▶ What is required:
Each entry is to be given again word for word; images are dropped.
START Entries supplied
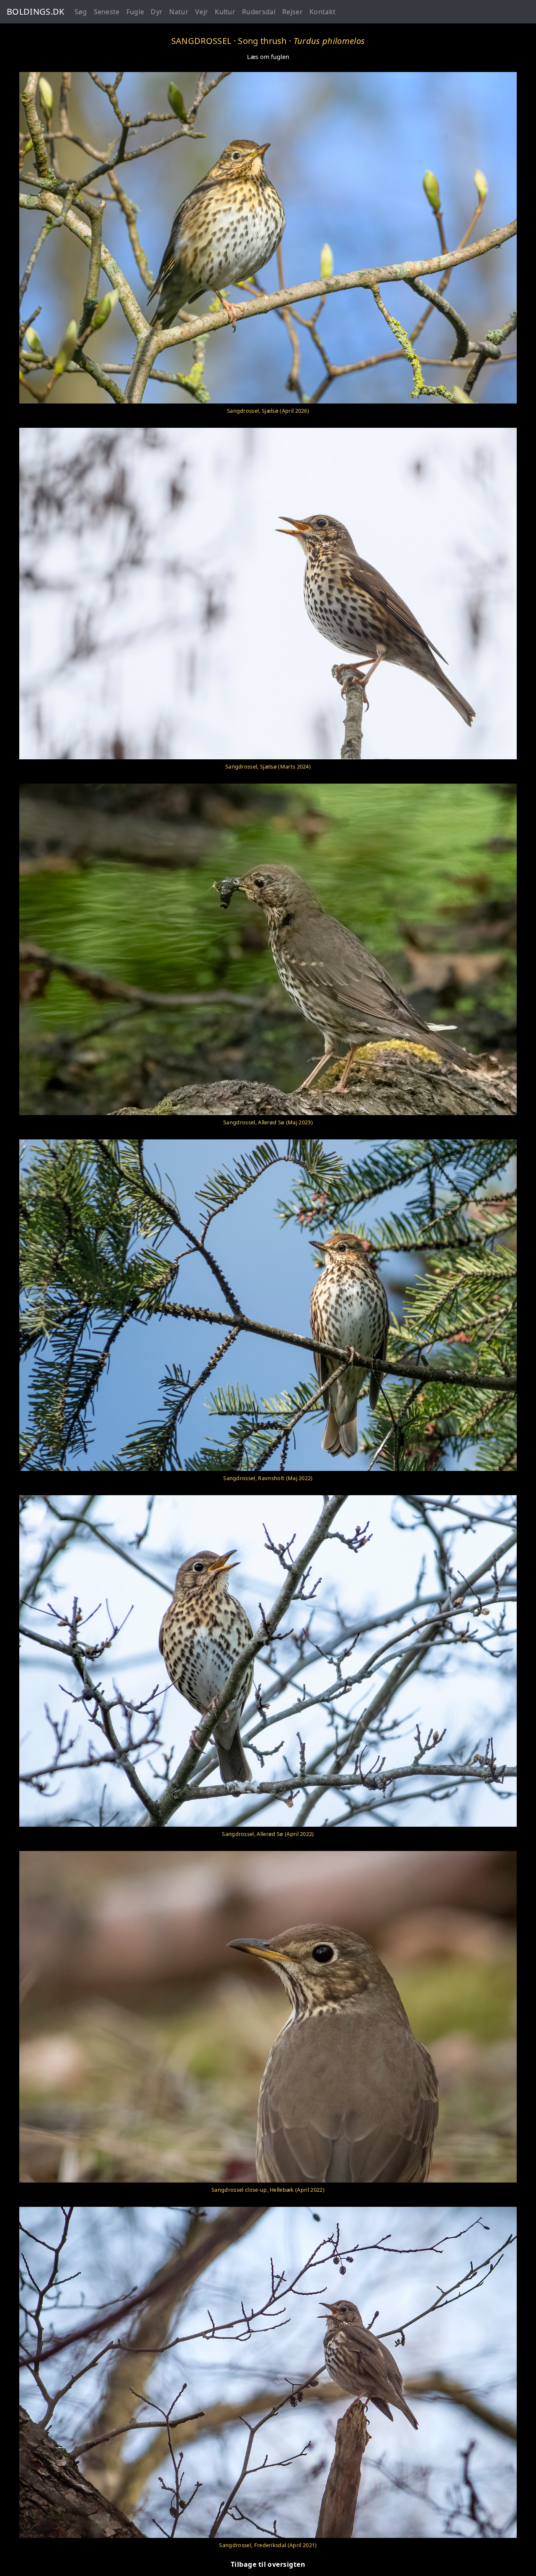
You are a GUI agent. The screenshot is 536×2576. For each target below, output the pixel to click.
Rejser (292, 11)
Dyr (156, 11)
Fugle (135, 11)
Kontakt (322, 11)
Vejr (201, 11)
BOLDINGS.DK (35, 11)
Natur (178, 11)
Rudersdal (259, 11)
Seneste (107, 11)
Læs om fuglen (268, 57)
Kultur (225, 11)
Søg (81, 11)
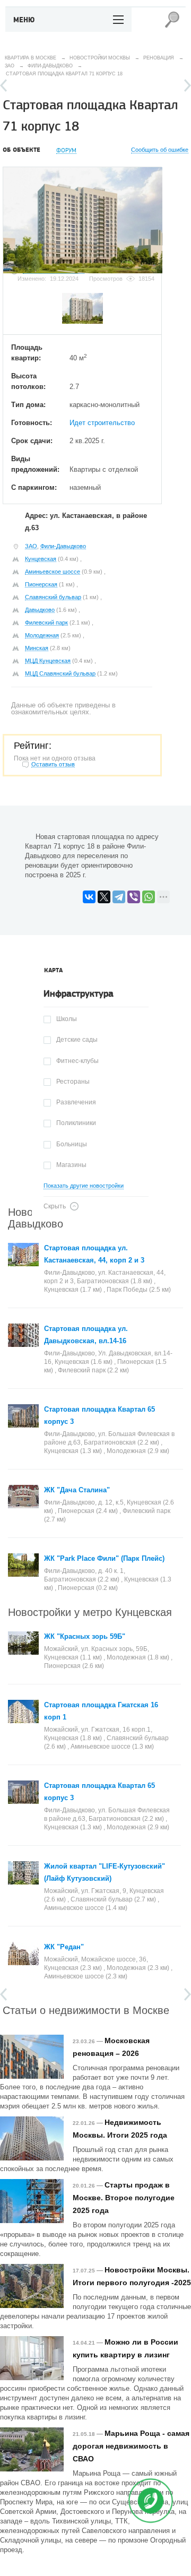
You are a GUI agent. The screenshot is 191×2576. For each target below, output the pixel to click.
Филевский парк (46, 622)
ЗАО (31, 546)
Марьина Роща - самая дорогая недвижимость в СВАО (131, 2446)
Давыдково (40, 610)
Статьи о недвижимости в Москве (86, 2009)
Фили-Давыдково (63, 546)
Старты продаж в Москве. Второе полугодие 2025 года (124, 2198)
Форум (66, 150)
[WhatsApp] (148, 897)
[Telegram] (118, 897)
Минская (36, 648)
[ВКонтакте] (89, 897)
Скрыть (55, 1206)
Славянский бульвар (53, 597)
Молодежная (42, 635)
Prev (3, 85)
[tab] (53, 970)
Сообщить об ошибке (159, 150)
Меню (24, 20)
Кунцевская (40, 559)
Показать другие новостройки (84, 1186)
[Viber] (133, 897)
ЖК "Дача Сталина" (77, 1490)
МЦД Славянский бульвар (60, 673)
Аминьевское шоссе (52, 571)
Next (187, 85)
END Entries supplied
▶ Response to the exercise:
You are a GUI agent. The screenshot is 536×2576. For each target below, output the pixel to click.
Rejser (292, 11)
Dyr (156, 11)
Fugle (135, 11)
Kontakt (322, 11)
Vejr (201, 11)
BOLDINGS.DK (35, 11)
Natur (178, 11)
Rudersdal (259, 11)
Seneste (107, 11)
Læs om fuglen (268, 57)
Kultur (225, 11)
Søg (81, 11)
You are a GUI agent. The screenshot is 191×2576. For each target below, output the pixel to click.
Филевский парк (46, 622)
ЗАО (31, 546)
Марьина Роща - самая дорогая недвижимость в СВАО (131, 2446)
Давыдково (40, 610)
Статьи о недвижимости в Москве (86, 2009)
Фили-Давыдково (63, 546)
Старты продаж в Москве. Второе полугодие 2025 года (124, 2198)
Форум (66, 150)
[WhatsApp] (148, 897)
[Telegram] (118, 897)
Минская (36, 648)
[ВКонтакте] (89, 897)
Скрыть (55, 1206)
Славянский бульвар (53, 597)
Молодежная (42, 635)
Prev (3, 85)
[tab] (53, 970)
Сообщить об ошибке (159, 150)
Меню (24, 20)
Кунцевская (40, 559)
Показать другие новостройки (84, 1186)
[Viber] (133, 897)
ЖК "Дача Сталина" (77, 1490)
МЦД Славянский бульвар (60, 673)
Аминьевское шоссе (52, 571)
Next (187, 85)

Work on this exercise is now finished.